• _Okuma Parçası_
************

Kitap adı: Kızıl Veba
Yazar/şair: Jack London
Tür: kıyamet sonrası, bilim kurgu, dünya klasiği, roman
Yayınevi: Türkiye İş Bankası Kültür Yayınları
Tavsiye ettiğim yaş grubu: +14
Naçizane puanım: 10/10
Sayfa sayısı: 72
Tahmini okuma süresi: 1 gün
Estetik/fanart:
Alıntılarım:
"Uygarlık, sevgili torunlarım, alev tabakalarının içinde ve ölümün nefesinin altında yok olup giden şey, uygarlıktı."
İncelemem:
"Kızıl Veba", en sevdiğim yazarlardan olan Jack London'ın şu sıralar en merak ettiğim kitabıydı, uzun süredir de kendisinden bir kitap okumayınca artık okuma vakti geldi, dedim. Anlatımına, diline, konu seçimine ve olayları kurgulamasına bayıldığım bir yazar Jack London.
"Kızıl Veba" konu itibarıyla günümüzde hâlen başımızın belası olan Covid-19 benzeri bir virüsün dünyaya yayılıp da bir nevi tüm dünya nüfusunu yok etmesini anlatıyor. Daha doğrusu bu olmuş ve üzerinden yıllar geçmiş, biz hayatta kalan ve çoğalan birkaç kişiyi görüyoruz. Ana karakterimiz ve torunlarını.
Beni asıl şaşırtan şey ise kitabın en sonundaki notlarda yazar bu kitabı yazdığında daha İspanyol gribinin bile ortaya çıkmamış olmasıydı. Pandemiler görmemiş ve o dönemde belki pek de duyulmamış bir ortamda yazar. 2010'lu yıllarda insanların kıyametini getirecek bir hastalık ortaya koymuş. Birkaç yıl daha sonrasını söylese neredeyse bugünün pandemisiyle tutacakmış (incelemeyi bir yıl önce yazmıştım). Tabii kızıl veba biraz fazla abartılı bir hastalık, ilk semptomlar sonrası hasta 15 dakika içerisinde hissizlik içinde ölüyor. Ama hava yoluyla bulaşma, şehirlere yayılma, artan nüfusun nasıl etkilendiği, hastalığın bir süre dünyaya duyurulmadan saklanması, doktorların fedakarlığı, sağlık sisteminin çöküşü, tedavi arayışı, dayanışma ama aynı zamanda da vahşileşme, insanlardan kaçınma ama aynı zamanda da gruplaşma, kadına şiddet, cehalet, bencillik aynı günümüzde karşı karşıya olduğumuz gibi anlatılmış, bu yüzden şahsen ben kitaptan fazlasıyla etkilendim.

************

• _Yapılacak İşlemler_
1 > Okuma parçasına göre kızıl vebaya yakalanan hasta, ilk semptomlardan sonra kaç dakika içinde ölmektedir?
2 > Okuma parçasında "Kitap adı: Kızıl" sözleriyle başlayıp "yazar Jack London." sözleriyle biten bölümü, hiçbir değişiklik yapmadan alıntılayın.

• _Derlenen Veriler_
************

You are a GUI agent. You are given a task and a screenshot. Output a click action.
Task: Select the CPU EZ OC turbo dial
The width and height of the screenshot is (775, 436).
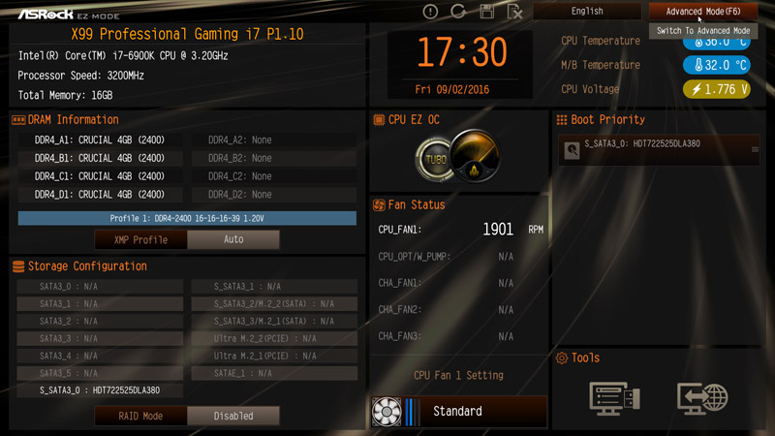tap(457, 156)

************

• _Alıştırma Çözümleri_
1 > 15 dakika içinde.

2 >
Kitap adı: Kızıl Veba
Yazar/şair: Jack London
Tür: kıyamet sonrası, bilim kurgu, dünya klasiği, roman
Yayınevi: Türkiye İş Bankası Kültür Yayınları
Tavsiye ettiğim yaş grubu: +14
Naçizane puanım: 10/10
Sayfa sayısı: 72
Tahmini okuma süresi: 1 gün
Estetik/fanart:
Alıntılarım:
"Uygarlık, sevgili torunlarım, alev tabakalarının içinde ve ölümün nefesinin altında yok olup giden şey, uygarlıktı."
İncelemem:
"Kızıl Veba", en sevdiğim yazarlardan olan Jack London'ın şu sıralar en merak ettiğim kitabıydı, uzun süredir de kendisinden bir kitap okumayınca artık okuma vakti geldi, dedim. Anlatımına, diline, konu seçimine ve olayları kurgulamasına bayıldığım bir yazar Jack London.